◆ **Zu erledigen 1**:
Ändere in der Opernkritik den Abschnitt, der mit den Worten „War das alles“ beginnt und mit „der Inszenierung hinweg.“ endet. Gib ihn wieder und setze dabei „Erstaufführung“ anstelle von „Premiere“ ein.
◆ **Zu erledigen 2**:
Beantworte diese Fragen zur Opernkritik:
(a) Von welchem Komponisten stammt die Oper «Cendrillon»?
(b) Wessen berühmten Märchenstoff hat der Komponist aufgegriffen?
(c) Welche Farbe haben die Stufen der Treppe auf der Bühne?

◆ **Zitierte Passage**:
________________

War das alles nur ein Traum?

Maria Künzli, Berner Zeitung (03.12.2007)

Cendrillon, 01.12.2007, Bern

Im Stadttheater Bern feierte die Märchenoper «Cendrillon» von Jules Massenet Premiere. Die bemerkenswerten gesanglichen Leistungen des Ensembles helfen über einzelne Langatmigkeiten der Inszenierung hinweg.

Aus dem Dunkel des Raumes steigt eine herrschaftliche Treppe spiralenförmig empor. Hinauf bis unter die Decke, das Ende sieht man nicht. So kann man nur erahnen, wo die weissen, von einem üppigen Geländer umrankten Stufen hinführen. In einen schönen Traum? In ein glücklicheres Leben? Oder zurück in die Wirklichkeit?

Die Oper «Cendrillon» (Aschenbrödel) des französischen Komponisten Jules Massenet, die am Samstag im Stadttheater Bern Premiere feierte, spielt mit der Märchengattung und deren Mehrdeutigkeit, mit der gekonnten Vermischung von Traum und Wirklichkeit. Sie lässt ihr Publikum in romantischen Vorstellungen schwelgen, doch stets so, dass ein Zweifel übrig bleibt: Passiert das wirklich oder ist alles nur geträumt? Der Komponist hat sich des berühmten Märchenstoffes von Charles Perrault nicht ohne Ironie angenommen: «Das Stück ist nun zu Ende. Wir haben unser Bestes gegeben, um Euch ins Land der Märchen zu entführen.» – Gefolgt von schallendem Lachen. So endet die Märchenoper.

________________

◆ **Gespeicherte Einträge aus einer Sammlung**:

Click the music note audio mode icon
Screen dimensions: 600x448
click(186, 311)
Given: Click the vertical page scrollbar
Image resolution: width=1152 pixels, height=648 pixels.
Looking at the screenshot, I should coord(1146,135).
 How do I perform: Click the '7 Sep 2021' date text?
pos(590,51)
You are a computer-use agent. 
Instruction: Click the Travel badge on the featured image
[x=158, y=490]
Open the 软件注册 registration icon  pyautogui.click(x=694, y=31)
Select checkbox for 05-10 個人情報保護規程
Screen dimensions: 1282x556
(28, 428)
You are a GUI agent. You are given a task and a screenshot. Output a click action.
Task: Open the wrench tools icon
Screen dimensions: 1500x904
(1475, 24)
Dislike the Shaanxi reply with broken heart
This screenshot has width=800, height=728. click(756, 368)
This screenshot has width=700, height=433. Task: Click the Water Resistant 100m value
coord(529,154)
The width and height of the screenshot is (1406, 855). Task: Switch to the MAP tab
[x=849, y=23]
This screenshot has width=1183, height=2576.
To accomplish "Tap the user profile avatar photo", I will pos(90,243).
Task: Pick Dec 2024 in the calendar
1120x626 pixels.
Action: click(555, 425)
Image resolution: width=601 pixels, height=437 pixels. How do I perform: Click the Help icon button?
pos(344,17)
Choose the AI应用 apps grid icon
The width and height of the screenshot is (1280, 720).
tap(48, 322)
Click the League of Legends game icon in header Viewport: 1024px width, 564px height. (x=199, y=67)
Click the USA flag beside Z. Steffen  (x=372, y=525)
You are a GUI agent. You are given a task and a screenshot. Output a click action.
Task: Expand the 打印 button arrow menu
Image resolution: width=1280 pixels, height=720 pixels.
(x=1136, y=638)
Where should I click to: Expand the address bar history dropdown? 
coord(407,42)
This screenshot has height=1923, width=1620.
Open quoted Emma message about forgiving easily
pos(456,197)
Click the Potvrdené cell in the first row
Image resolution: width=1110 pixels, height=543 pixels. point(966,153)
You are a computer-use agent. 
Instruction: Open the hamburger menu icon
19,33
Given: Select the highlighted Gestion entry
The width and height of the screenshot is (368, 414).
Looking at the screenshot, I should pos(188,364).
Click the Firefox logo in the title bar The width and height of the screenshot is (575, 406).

________________

◆ **Deine Lösung 1**:
War das alles nur ein Traum?

Maria Künzli, Berner Zeitung (03.12.2007)

Cendrillon, 01.12.2007, Bern

Im Stadttheater Bern feierte die Märchenoper «Cendrillon» von Jules Massenet Erstaufführung. Die bemerkenswerten gesanglichen Leistungen des Ensembles helfen über einzelne Langatmigkeiten der Inszenierung hinweg.

◆ **Deine Lösung 2**:
(a) Von Jules Massenet.
(b) Von Charles Perrault.
(c) Sie sind weiss.